The maximum power theorem suggests that you select the optimum balance between current and voltage from the generator:
• If the load resistance is too low, the current will be high, but the voltage into the load will be low, resulting in low power output. (Plus, for high-power wind turbines in the Megawatt range, this means you will be dissipating up to a Megawatt inside the generator, which is likely to overheat and burn out.)
• If the load resistance is too high, the voltage will be high, but the current into the load will be low, resulting in less than the theoretical maximum power output. (However, the power dissipated inside the generator will be lower, leading to improved electrical efficiency, reduced temperatures and longer lifetime, so this is the way they are normally operated.)
• In practice, the output voltage (and frequency) of the generator varies with wind speed, and this must feed into a grid with approximately constant voltage and frequency.
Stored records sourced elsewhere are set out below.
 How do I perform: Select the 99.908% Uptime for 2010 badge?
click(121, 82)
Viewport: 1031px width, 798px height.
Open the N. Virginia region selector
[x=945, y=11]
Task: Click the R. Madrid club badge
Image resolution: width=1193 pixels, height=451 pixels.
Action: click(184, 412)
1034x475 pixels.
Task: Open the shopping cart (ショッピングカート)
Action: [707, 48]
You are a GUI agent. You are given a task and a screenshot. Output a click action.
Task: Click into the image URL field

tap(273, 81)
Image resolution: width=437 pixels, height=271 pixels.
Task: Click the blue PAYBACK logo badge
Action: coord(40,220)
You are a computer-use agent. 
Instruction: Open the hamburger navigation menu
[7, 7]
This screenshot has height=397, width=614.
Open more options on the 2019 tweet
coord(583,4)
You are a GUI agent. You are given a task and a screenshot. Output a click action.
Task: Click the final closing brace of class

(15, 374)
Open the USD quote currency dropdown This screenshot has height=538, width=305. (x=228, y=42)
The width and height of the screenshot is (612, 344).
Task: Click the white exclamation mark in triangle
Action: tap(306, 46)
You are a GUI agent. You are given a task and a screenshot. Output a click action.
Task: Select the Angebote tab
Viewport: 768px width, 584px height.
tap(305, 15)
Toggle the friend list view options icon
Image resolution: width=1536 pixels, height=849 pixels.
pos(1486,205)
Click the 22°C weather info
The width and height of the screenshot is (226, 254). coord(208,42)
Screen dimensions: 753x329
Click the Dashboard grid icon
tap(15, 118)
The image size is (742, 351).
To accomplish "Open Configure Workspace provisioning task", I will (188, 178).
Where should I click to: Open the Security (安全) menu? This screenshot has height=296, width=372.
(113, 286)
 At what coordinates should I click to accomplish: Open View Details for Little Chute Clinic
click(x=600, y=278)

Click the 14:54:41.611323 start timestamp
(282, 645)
This adaptation is sometimes done with an inverter circuit, which can take whatever voltage is produced by the turbine/generator, and produce the right output voltage and current to feed the maximum amount of power into the power grid, without overheating.
• A simpler circuit would have a variable transformer, which can dynamically adjust the output voltage, but not change the frequency.

Similarly, the maximum power theorem suggests that you select the optimum balance between speed and torque exerted by the generator on the turbine shaft:
• If the generator's torque is too low, the turbine speed will be high, but the power into the load will be low. (Plus, in high wind conditions, "centrifugal force" could tear the blades apart.)
• If the generator's torque is too high, the turbine will stall, and will generate no output power.
• In practice, the optimum torque and speed of the turbine varies with wind speed. If it is to feed into a constant-frequency grid without an inverter, then the turbine must rotate at a fixed speed; the speed may be adjusted by adjusting the blade angle.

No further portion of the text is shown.